GPU Perf Studio 2 and CodeXL are used to debug and micro benchmark the new renderer.
While these tools are made by AMD they can be used on any hardware for debug purpose. As profiling requires specific hardware counter you obviously need a radeon cards to get the most out of it.
GPU Perf studio 2 is more suited to GPU but only ships on Windows at the time of writing (dependency on .Net). CodeXL is more generic as it targets both CPU and GPU, and is available on Linux.
To set up GPU Perf Studio:
- Click on "Connect" in the main window.
- A"Server connection" pop up will appear. Set the path to stk executable built in Release mode (debug mode executable are sometimes instable when used through GPS2). Then click on the "connect in the pop up.
- Stk will start (it is highly recommended to run it in windowed mode). Switch to GPS2 windows which will ask you confirmation about the API and the monitored application.

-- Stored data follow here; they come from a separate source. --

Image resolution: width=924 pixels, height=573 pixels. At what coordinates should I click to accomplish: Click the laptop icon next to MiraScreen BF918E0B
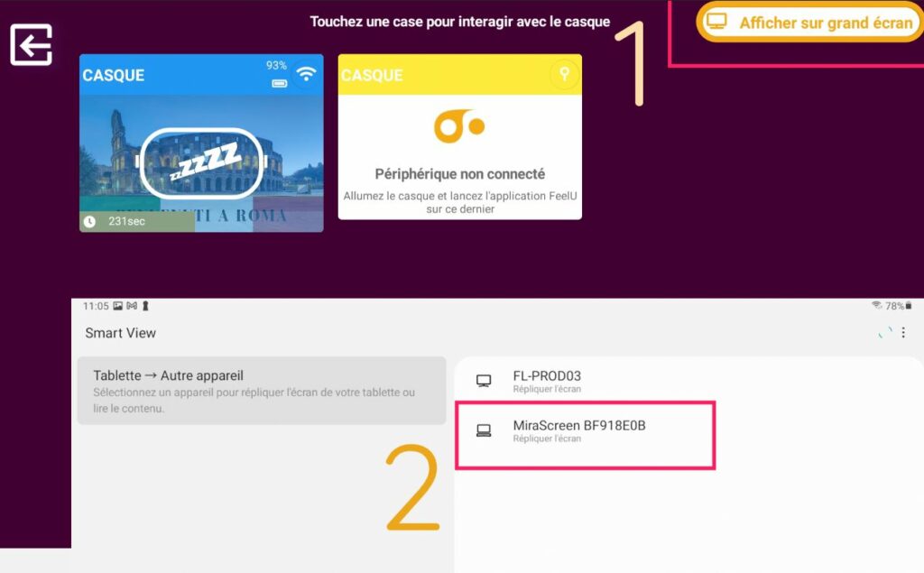(484, 430)
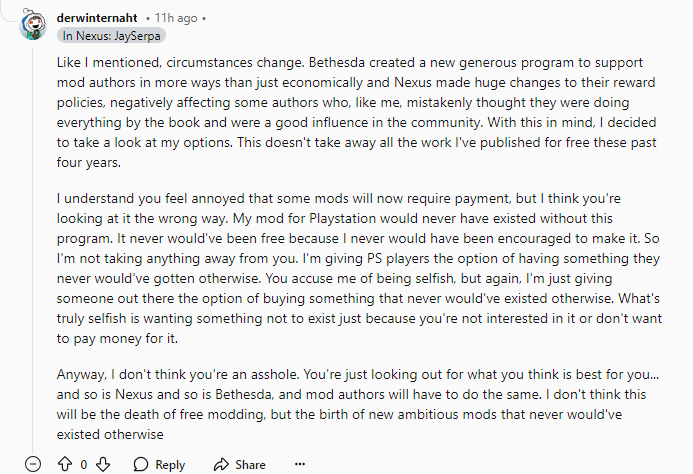Click the dot separator after the timestamp
This screenshot has height=474, width=693.
(x=204, y=19)
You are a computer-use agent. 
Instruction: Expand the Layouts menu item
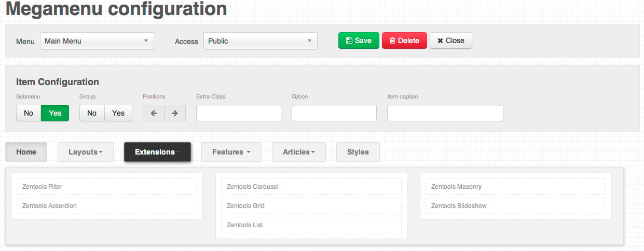point(86,152)
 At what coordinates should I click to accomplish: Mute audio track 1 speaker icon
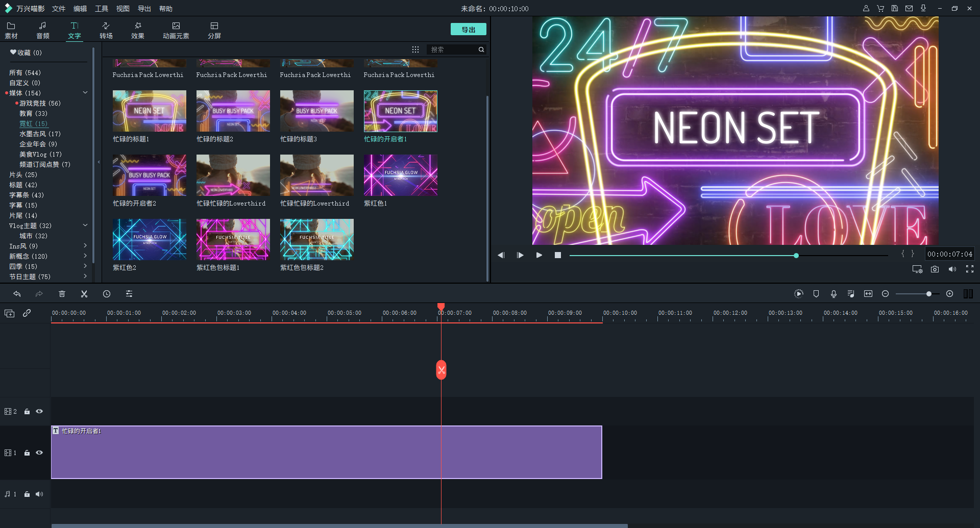(39, 494)
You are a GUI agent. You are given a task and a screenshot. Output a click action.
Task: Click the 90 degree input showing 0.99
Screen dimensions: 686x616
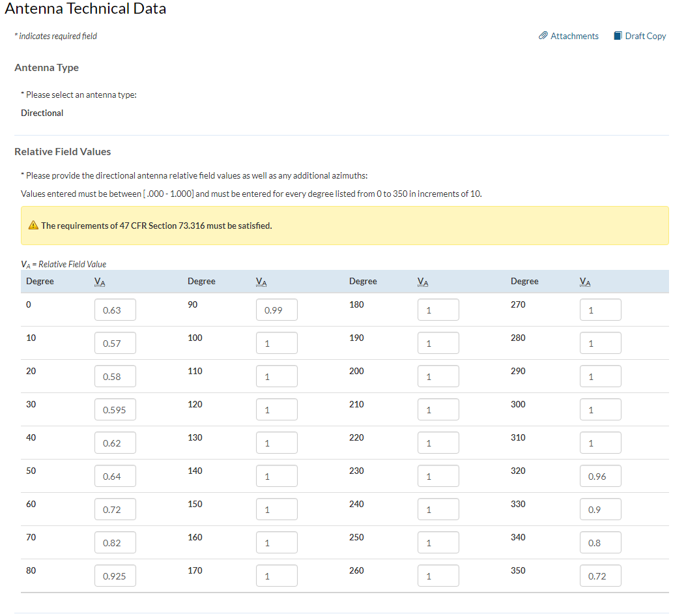(x=277, y=310)
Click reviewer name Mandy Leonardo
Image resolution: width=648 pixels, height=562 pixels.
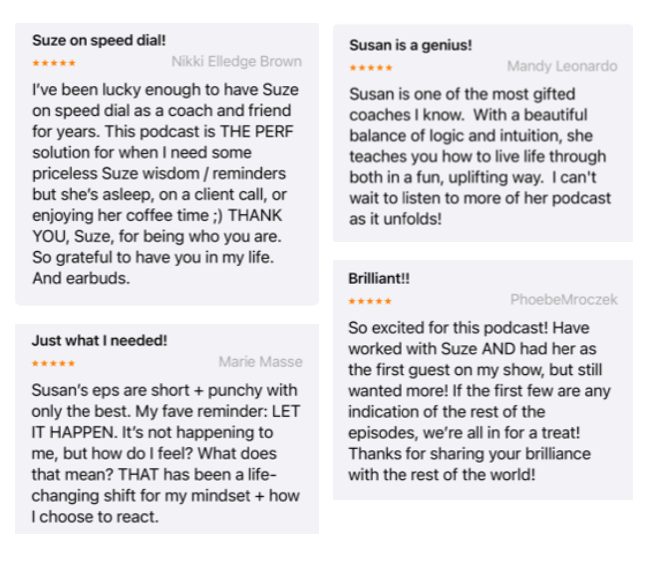(x=562, y=66)
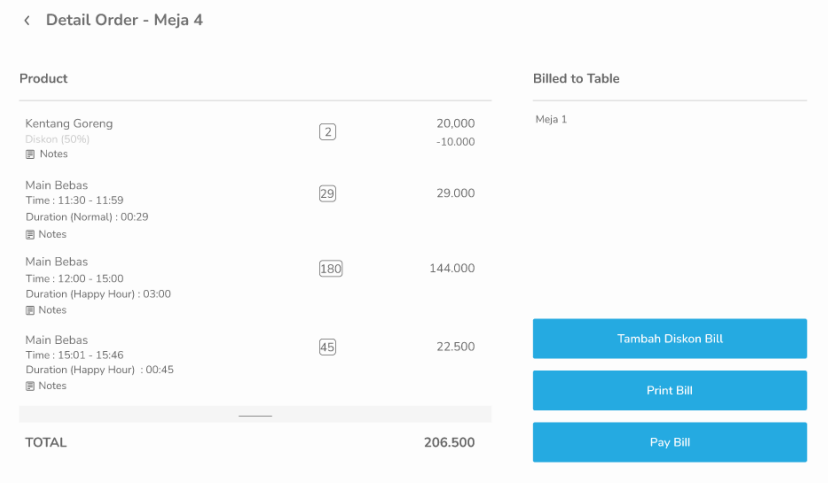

- Disable STK frame limiter
- Go back to STK and run it until there is a frame you want to debug and/or profile.
- Switch to GPS2 again, and click on the pause button. GPS2 will then register all events to replay the frame.
- You can now access Frame Debugger (list all glDraw*/glClear with complete context ie textures, vbo...) or API Trace (list all GL command with cpu time), and optionnaly gpu profiler (get gpu execution time of each command).
The "USE_ASAN" option in cmake on Linux allows gcc and clang to add ASAN support to the binary in debug mode.
ASAN (for Adress SANitizer) is a Library that reports memory related error like use after free, double free, malloc/dealloc mismatch... It's basically a Valgrind-like tool but orders of magnitude faster.
To enable it you must set some environnment var so that symbol are properly translated (and of course, have libasan installed). On Fedora 20 the following command should work :
ASAN_SYMBOLIZER_PATH=/usr/bin/llvm-symbolizer ASAN_OPTIONS=symbolize=1 bin/supertuxkart
Even if stk was built with gcc.
Proper profiling require STK to be build in debug mode ; however it's much easier to track performance bottleneck with literal function name instead of their machine address. On linux it probably requires an extra -fno-omit-frame-pointer flag passed to gcc and ld. On Windows you need to build STK in Release mode with debug info. The step by step description can be found here : http://msdn.microsoft.com/en-us/library/fsk896zz.aspx Then it's possible to use CodeXL to collect samples and find in which function cpu spend most of its time.
There is also a bar profiler available in artist debug mode. It should be quite easy to understand. Please note that there are 2 sync points between cpu and gpu :
- One at the "GPU CPU stall" marker. The cpu might have to wait for the GPU to finish to render the second solid pass before uploading updated position/instances in VRAM. Thus the "GPU CPU stall" bar in the profiler represents cycles wasted.
- One right at the end of "Upload Draw command" bar. Here the gpu might have to wait for the cpu to finish to upload all commands in VRAM. Unfortunatly there is currently no accurate way to know the status of the gpu at this point and it is safer to keep this bar as tiny as possible.